---------- Records shown ----------
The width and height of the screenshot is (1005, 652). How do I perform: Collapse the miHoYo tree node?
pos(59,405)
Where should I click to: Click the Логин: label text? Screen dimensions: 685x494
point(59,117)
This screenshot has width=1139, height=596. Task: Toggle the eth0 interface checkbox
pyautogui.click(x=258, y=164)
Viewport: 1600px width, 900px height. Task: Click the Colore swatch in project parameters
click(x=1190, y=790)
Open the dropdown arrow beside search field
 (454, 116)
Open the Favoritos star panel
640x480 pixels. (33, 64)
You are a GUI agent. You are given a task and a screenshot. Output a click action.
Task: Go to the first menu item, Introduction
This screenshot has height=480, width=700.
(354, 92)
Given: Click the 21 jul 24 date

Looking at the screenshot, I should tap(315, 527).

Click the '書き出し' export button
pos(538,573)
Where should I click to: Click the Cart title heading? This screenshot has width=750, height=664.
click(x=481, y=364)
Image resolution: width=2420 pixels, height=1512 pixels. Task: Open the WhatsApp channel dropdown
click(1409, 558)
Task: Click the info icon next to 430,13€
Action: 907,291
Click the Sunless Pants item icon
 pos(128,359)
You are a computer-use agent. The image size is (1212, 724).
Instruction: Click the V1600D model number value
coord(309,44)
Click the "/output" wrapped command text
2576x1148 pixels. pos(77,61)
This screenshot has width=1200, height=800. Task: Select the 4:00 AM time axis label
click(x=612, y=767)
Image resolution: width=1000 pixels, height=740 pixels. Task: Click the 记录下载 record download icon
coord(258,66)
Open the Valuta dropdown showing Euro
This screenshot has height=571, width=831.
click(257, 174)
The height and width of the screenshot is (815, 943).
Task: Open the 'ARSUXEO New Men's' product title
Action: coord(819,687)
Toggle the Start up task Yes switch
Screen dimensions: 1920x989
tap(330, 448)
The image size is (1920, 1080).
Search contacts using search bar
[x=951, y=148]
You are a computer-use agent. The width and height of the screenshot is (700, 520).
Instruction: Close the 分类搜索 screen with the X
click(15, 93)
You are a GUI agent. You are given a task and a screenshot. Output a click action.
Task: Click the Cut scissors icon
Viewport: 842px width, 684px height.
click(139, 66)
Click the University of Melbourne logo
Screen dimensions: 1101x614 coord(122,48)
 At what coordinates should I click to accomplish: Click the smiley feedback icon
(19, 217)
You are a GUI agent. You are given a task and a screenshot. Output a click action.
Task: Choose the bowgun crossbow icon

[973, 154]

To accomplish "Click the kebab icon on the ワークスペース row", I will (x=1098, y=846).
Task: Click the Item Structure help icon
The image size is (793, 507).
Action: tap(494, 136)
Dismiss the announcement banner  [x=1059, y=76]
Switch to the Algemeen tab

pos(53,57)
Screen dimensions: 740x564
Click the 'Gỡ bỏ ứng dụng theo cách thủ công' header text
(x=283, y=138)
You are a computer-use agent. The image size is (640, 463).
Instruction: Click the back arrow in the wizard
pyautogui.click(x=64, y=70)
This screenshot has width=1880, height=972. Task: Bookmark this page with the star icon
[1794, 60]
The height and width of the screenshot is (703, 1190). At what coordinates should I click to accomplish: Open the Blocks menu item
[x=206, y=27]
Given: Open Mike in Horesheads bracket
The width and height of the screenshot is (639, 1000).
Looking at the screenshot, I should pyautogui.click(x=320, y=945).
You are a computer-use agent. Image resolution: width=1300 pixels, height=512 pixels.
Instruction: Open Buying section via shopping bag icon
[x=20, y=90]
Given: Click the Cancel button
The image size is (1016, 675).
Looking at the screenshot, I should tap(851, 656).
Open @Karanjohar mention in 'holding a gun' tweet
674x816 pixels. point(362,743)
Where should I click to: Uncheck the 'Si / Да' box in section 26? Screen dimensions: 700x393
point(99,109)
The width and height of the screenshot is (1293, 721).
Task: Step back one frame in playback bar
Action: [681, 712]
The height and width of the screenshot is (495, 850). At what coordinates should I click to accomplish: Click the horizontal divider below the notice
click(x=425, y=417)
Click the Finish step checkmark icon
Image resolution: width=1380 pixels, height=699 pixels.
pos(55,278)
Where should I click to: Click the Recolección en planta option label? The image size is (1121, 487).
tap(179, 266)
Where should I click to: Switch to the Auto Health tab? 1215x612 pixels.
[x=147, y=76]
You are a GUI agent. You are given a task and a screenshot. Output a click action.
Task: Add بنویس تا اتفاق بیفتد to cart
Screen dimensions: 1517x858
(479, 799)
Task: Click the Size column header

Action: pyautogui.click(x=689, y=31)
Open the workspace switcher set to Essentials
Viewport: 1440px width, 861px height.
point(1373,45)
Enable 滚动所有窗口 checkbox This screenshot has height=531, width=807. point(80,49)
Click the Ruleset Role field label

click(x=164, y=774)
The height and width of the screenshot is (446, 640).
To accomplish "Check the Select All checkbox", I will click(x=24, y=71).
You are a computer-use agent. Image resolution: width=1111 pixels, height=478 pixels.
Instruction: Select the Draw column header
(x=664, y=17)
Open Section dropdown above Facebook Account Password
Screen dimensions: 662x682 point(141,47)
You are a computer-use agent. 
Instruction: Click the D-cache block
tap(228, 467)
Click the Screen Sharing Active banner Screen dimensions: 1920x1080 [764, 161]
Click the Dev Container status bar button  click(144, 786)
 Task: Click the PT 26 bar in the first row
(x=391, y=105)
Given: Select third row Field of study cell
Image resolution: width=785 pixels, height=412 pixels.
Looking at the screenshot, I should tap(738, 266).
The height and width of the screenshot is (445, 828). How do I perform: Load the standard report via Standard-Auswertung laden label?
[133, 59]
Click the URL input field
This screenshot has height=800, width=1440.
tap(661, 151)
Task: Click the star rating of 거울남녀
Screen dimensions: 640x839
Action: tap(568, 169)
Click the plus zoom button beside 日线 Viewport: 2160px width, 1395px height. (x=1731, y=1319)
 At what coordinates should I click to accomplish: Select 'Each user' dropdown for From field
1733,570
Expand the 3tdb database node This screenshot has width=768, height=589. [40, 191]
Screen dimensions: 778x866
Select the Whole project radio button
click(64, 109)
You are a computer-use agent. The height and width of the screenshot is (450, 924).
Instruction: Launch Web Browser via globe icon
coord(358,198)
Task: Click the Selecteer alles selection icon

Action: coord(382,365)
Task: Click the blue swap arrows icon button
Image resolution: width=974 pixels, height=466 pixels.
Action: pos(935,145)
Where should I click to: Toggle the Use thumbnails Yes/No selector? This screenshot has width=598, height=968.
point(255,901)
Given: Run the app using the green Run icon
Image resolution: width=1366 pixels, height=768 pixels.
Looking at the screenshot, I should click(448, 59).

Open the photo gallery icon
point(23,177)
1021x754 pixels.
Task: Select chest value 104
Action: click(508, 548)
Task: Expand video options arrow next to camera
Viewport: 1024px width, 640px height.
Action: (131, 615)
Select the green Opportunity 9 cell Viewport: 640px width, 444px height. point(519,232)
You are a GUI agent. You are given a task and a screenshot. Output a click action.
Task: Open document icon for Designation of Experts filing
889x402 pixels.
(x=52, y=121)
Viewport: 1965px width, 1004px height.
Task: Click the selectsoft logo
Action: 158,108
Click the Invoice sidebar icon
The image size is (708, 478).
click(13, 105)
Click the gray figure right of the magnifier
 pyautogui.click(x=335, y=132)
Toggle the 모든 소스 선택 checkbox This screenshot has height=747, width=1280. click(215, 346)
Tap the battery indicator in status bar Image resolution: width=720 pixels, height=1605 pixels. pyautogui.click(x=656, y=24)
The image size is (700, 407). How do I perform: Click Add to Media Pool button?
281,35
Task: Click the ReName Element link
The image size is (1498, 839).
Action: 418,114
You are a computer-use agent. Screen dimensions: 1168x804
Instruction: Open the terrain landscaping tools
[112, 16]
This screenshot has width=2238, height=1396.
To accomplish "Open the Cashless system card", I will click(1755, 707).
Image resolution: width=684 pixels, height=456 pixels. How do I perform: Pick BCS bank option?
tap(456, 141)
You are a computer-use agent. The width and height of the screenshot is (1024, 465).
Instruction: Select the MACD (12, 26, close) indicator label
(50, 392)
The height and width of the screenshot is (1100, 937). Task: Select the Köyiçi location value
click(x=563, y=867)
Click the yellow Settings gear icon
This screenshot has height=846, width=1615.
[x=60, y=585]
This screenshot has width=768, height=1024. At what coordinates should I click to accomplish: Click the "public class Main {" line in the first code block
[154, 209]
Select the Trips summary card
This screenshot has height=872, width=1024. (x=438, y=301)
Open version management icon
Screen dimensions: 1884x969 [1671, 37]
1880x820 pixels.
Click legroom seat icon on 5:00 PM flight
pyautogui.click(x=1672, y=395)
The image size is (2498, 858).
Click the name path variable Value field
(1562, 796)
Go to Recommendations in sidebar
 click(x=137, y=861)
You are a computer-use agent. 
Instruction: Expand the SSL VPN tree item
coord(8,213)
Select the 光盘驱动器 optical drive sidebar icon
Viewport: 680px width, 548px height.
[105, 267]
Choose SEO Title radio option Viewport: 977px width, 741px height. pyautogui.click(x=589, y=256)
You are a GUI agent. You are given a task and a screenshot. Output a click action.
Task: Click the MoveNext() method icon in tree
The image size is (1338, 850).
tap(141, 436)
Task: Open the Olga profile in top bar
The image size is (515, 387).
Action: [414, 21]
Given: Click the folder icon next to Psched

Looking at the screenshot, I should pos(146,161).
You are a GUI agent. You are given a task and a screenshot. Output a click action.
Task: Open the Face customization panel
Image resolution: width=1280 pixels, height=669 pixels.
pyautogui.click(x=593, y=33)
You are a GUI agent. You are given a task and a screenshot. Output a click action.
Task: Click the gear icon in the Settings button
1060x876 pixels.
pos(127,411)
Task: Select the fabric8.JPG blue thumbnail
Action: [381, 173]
----------
Activity: Lines from the one with "Task: Open the Face customization panel" through the final line of the listing above should be duplicated word for word, and nothing else included.

Written answer:
Task: Open the Face customization panel
Image resolution: width=1280 pixels, height=669 pixels.
pyautogui.click(x=593, y=33)
You are a GUI agent. You are given a task and a screenshot. Output a click action.
Task: Click the gear icon in the Settings button
1060x876 pixels.
pos(127,411)
Task: Select the fabric8.JPG blue thumbnail
Action: [381, 173]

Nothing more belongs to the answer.